Numa ronda de entrevistas a vários meios de comunicação social, na manhã desta quinta-feira, Benn disse que era “completamente inaceitável dirigir alguém a uma morada especifica porque diz, ou acha que sabe, que vive ali uma pessoa em particular” e que as redes sociais “têm responsabilidade” sobre o clima de violência que se vive na Irlanda do Norte.

“Tivemos relatos de pessoas a serem paradas enquanto conduziam os seus carros para lhes perguntarem qual é a sua nacionalidade, no caminho para o trabalho, e isto é completamente inaceitável”, diz o responsável. Questionado sobre se isto são protestos racistas, Benn não tem dúvidas: “Bem, se os alvos são escolhidos com base na cor da pele, de que outra forma os poderíamos descrever? É banditismo racista, não há questões sobre isso.”




Loja vandalizada em Belfast
REUTERS/Isabel Infantes

Hoje, tal como na quarta-feira, a família da vítima — que está “estável”, apesar de ter múltiplos ferimentos na cara e costas — fez difundir outro comunicado (desta vez através da polícia) onde condenou os protestos violentos: “Queremos deixar claro que esta resposta não tem o apoio da família e que os protestos pacíficos são a única forma de avançar.”

Reforço do controlo da imigração

Na mesma ronda de entrevistas, Benn anunciou que mais de 1000 pessoas foram retiradas da Irlanda no Norte por “não terem o direito” de aí estar, no ano passado, como resultado de um reforço do controlo da imigração e que “veremos um aumento dessa actividade, de fiscalização e rusgas”, com “base em informações dos serviços secretos, nomeadamente das principais rotas de transporte, aeroportos, linhas de autocarro, linhas ferroviárias e portos”.

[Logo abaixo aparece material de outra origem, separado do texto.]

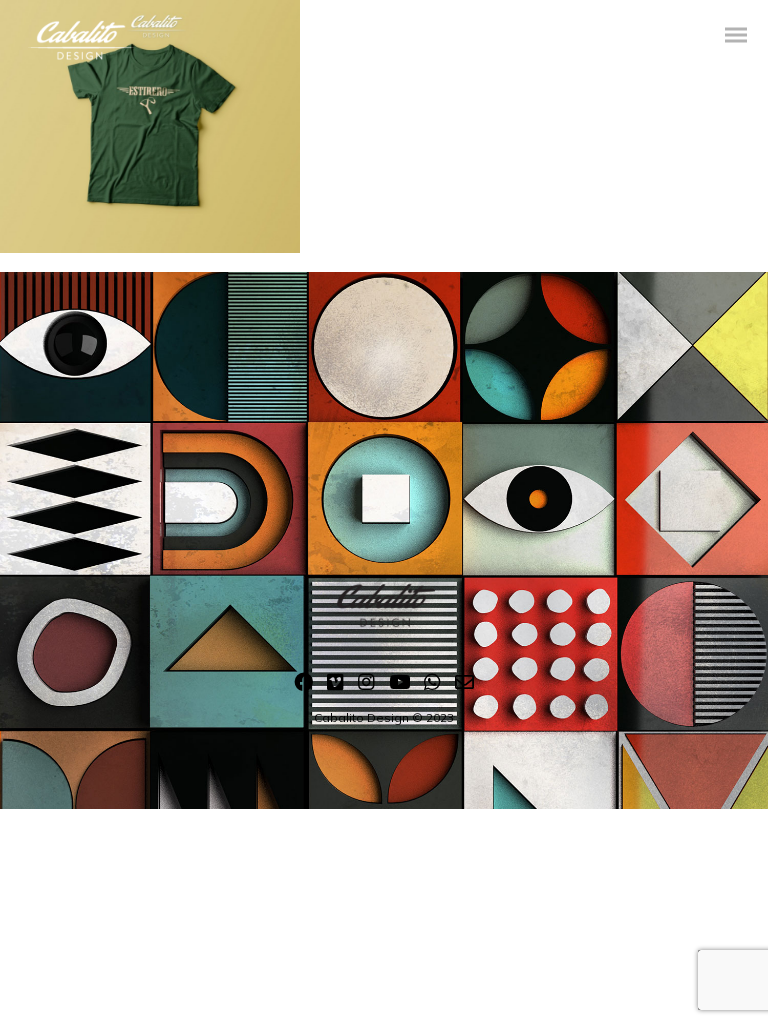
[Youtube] (399, 686)
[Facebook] (303, 686)
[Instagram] (366, 686)
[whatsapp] (432, 686)
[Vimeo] (335, 686)
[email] (464, 686)
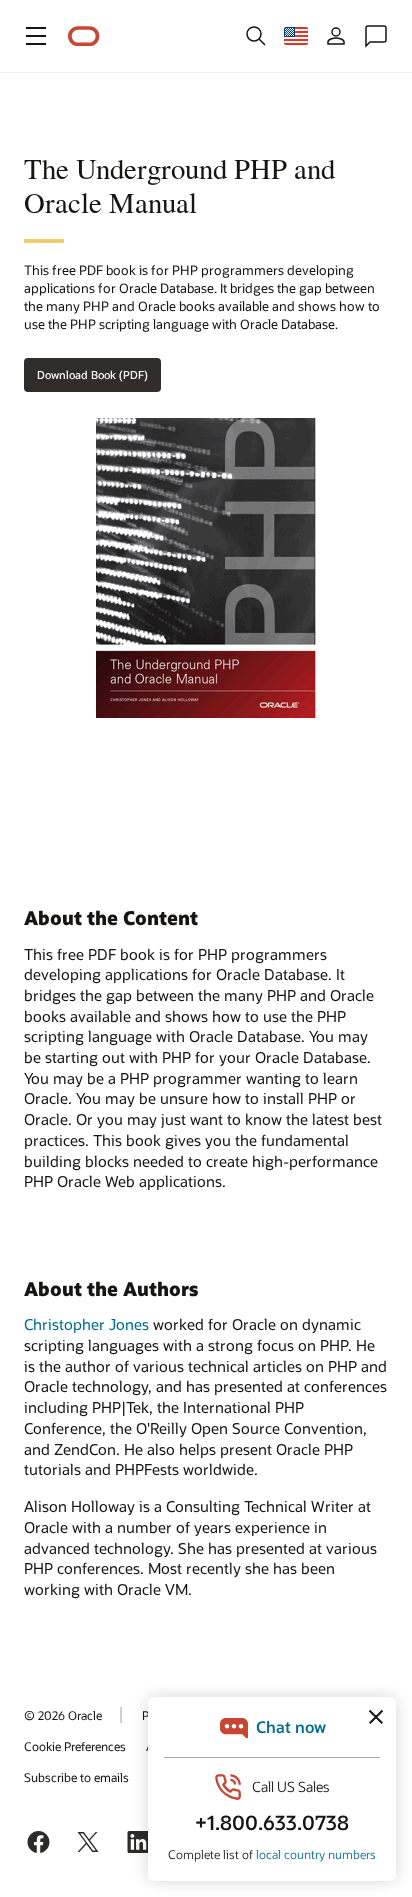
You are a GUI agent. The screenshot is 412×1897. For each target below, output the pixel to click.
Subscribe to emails (76, 1777)
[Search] (256, 36)
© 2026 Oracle (63, 1715)
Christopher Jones (86, 1324)
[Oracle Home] (84, 36)
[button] (36, 36)
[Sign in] (336, 36)
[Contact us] (376, 36)
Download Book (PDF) (92, 374)
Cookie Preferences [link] (75, 1746)
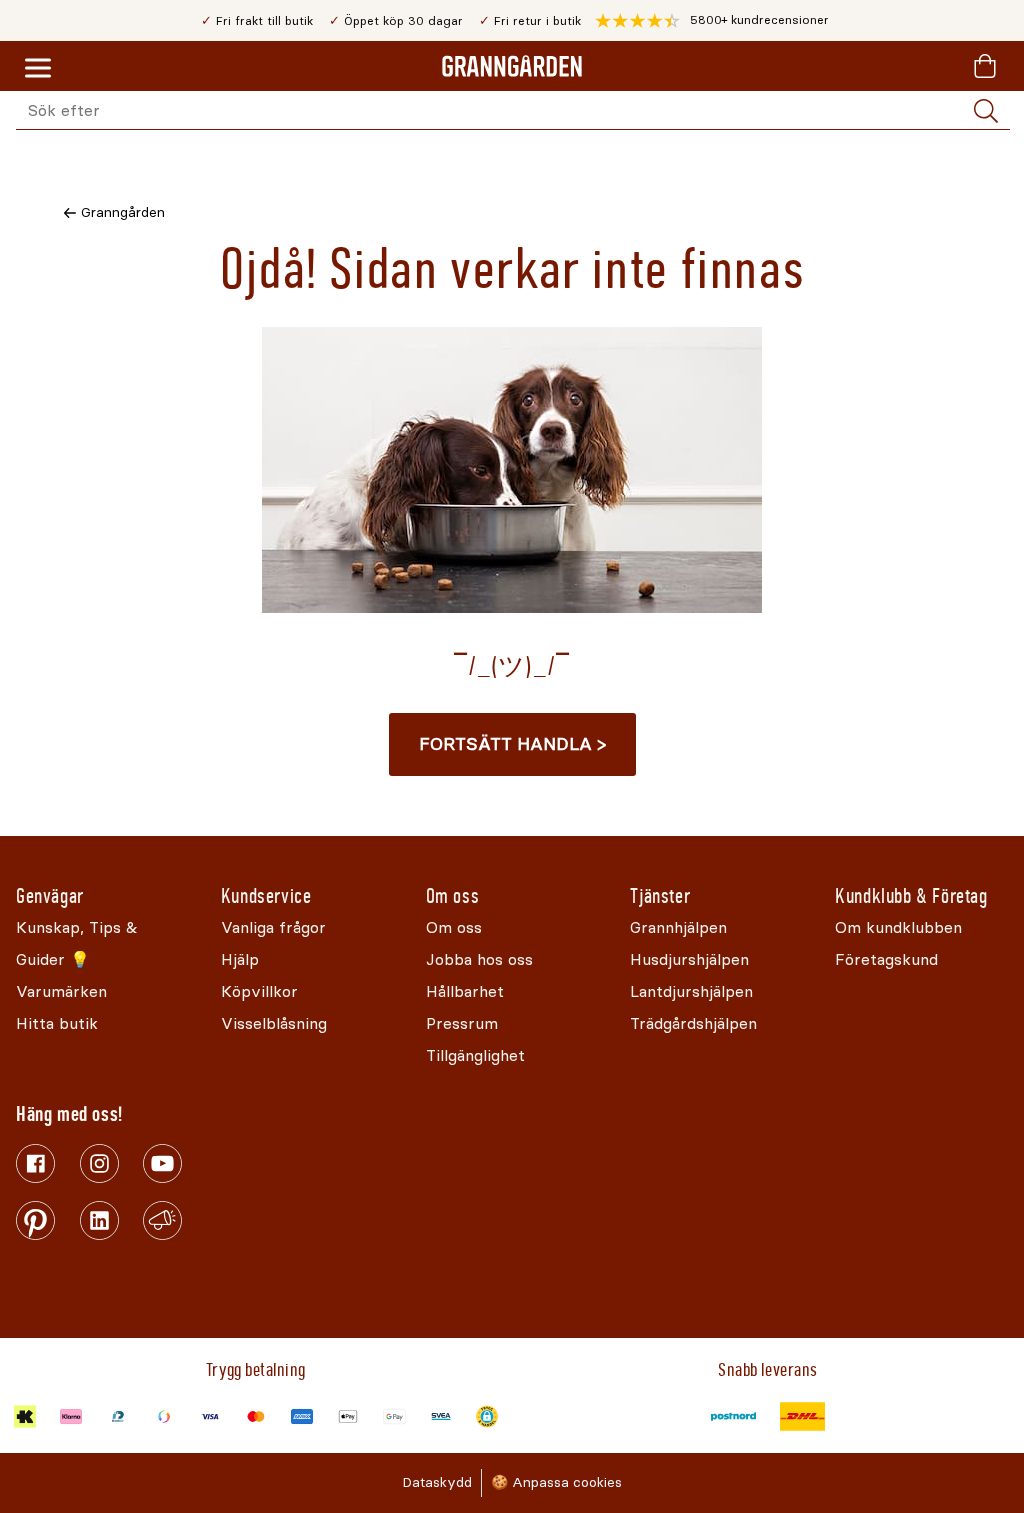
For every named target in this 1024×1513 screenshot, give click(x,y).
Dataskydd (437, 1482)
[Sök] (986, 111)
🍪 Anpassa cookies (556, 1482)
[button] (712, 21)
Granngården (123, 212)
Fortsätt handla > (512, 744)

A líder do Partido Conservador britânico, Kemi Badenoch, por sua vez, pediu desculpa, em nome do seu partido, pela autorização de requisição de asilo concedida ao presumível atacante de Belfast, que foi autorizado a entrar no país em 2023, numa altura em que os Tories estavam no Governo. “Lamento que estas coisas tenham acontecido durante um Governo conservador. As desculpas não vão resolver o que está a acontecer nas nossas fronteiras neste momento e passamos demasiado tempo a apontar dedos e não a lidar com o problema”, disse, numa entrevista à Sky News.

Logo a seguir, pôs a culpa em Robert Jenrick e Suella Braverman, que tinham as pastas do interior e da imigração na altura, e que passaram do Partido Conservador para o Reform UK, de Nigel Farage.